## Entries provided
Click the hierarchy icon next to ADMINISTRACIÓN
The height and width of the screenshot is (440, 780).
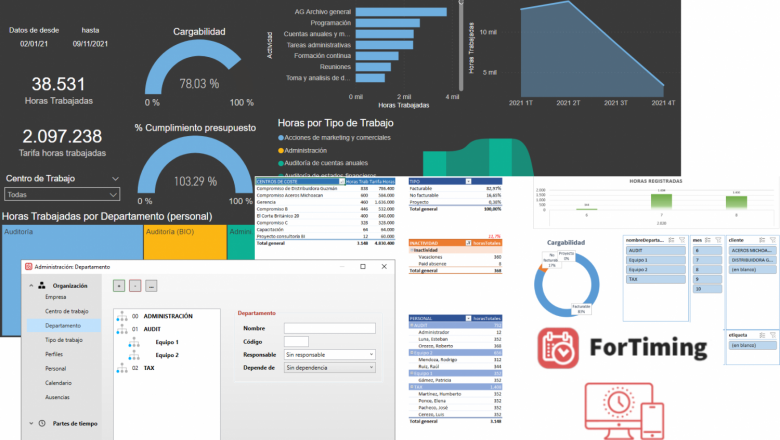121,316
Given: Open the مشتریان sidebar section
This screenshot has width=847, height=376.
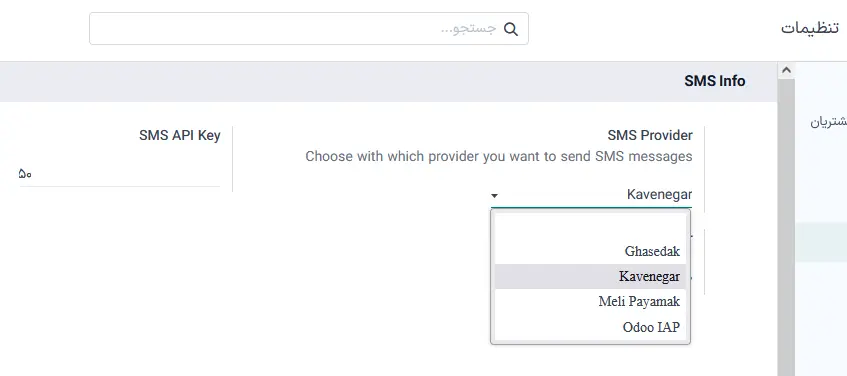Looking at the screenshot, I should [x=828, y=122].
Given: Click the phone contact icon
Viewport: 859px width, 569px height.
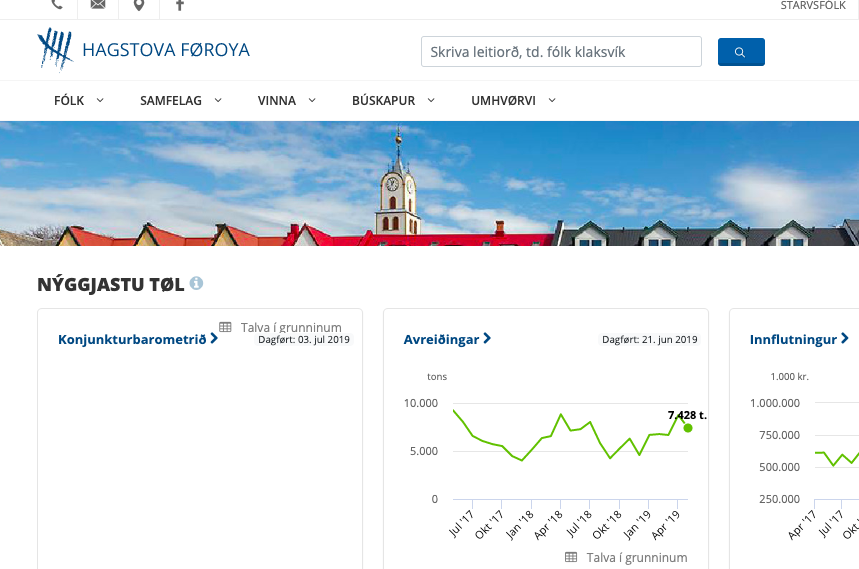Looking at the screenshot, I should [x=56, y=5].
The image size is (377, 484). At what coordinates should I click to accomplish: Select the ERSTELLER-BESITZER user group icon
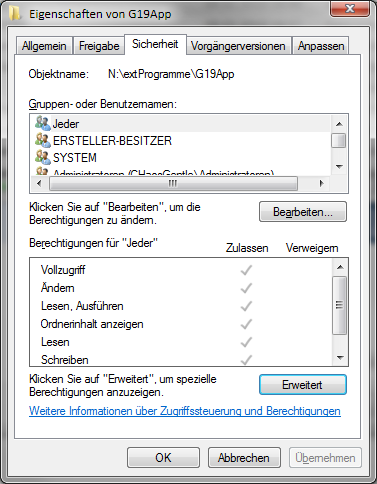[43, 140]
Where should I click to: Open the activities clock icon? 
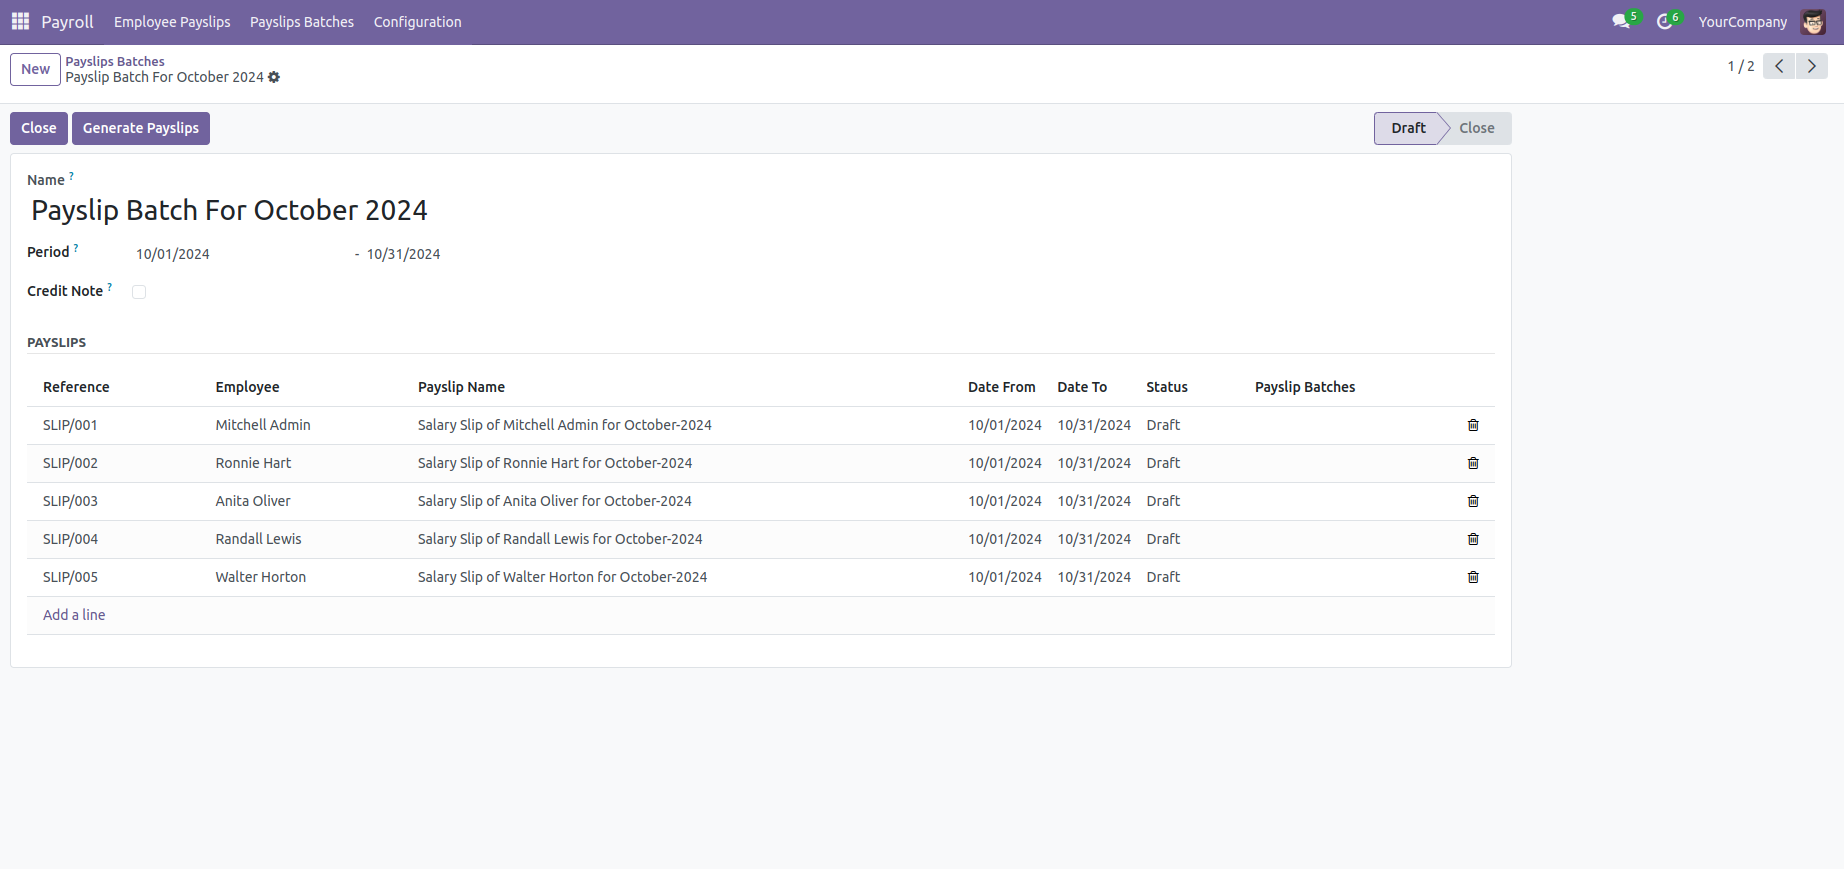pyautogui.click(x=1665, y=21)
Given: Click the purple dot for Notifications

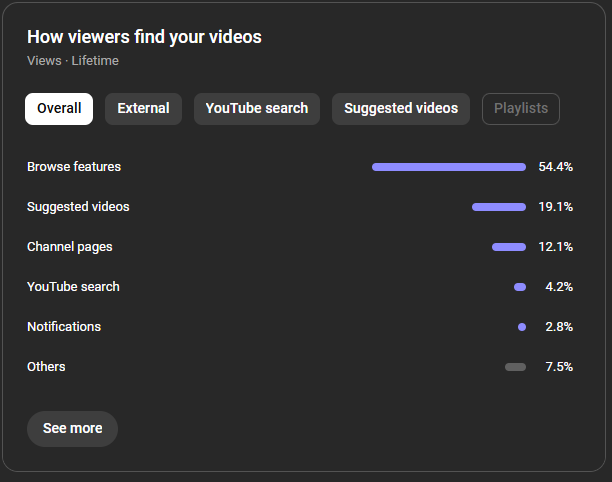Looking at the screenshot, I should (522, 327).
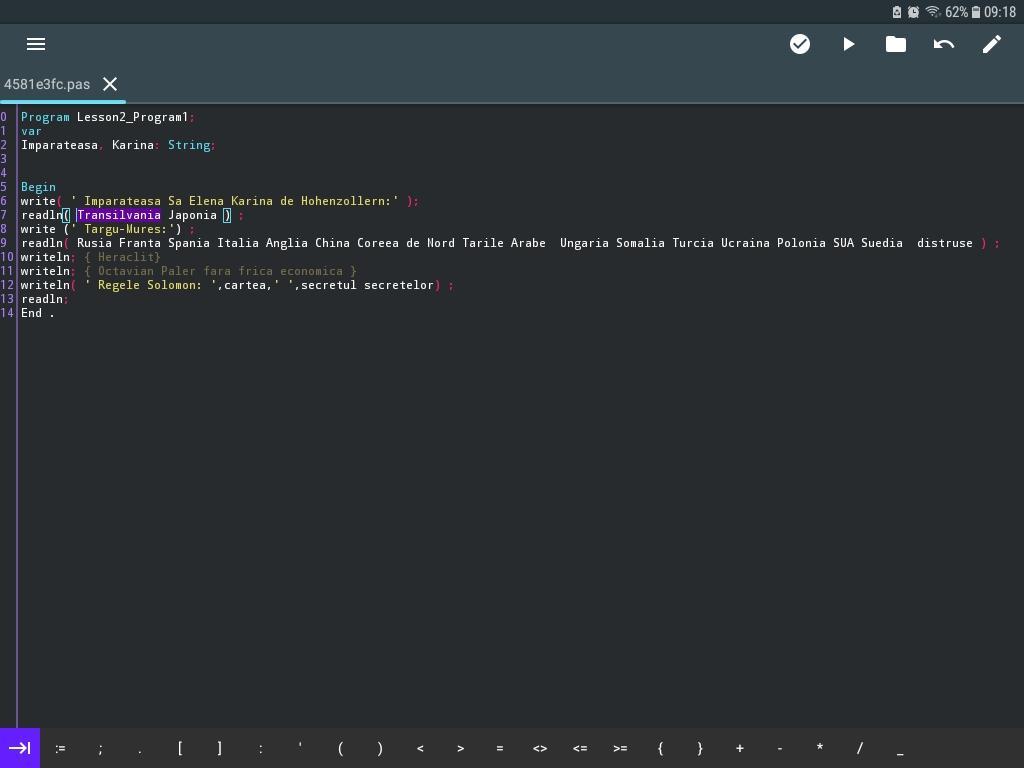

## How to complete this task
The records are to be retyped in full and exactly, with no image carried over.

## Solution for this exercise
Click the hierarchy icon next to ADMINISTRACIÓN
The height and width of the screenshot is (440, 780).
121,316
Given: Open the مشتریان sidebar section
This screenshot has width=847, height=376.
Looking at the screenshot, I should [x=828, y=122].
Given: Click the phone contact icon
Viewport: 859px width, 569px height.
Looking at the screenshot, I should [x=56, y=5].
The image size is (377, 484). At what coordinates should I click to accomplish: Select the ERSTELLER-BESITZER user group icon
[43, 140]
Where should I click to: Open the activities clock icon? 
pyautogui.click(x=1665, y=21)
Given: Click the purple dot for Notifications

Looking at the screenshot, I should (522, 327).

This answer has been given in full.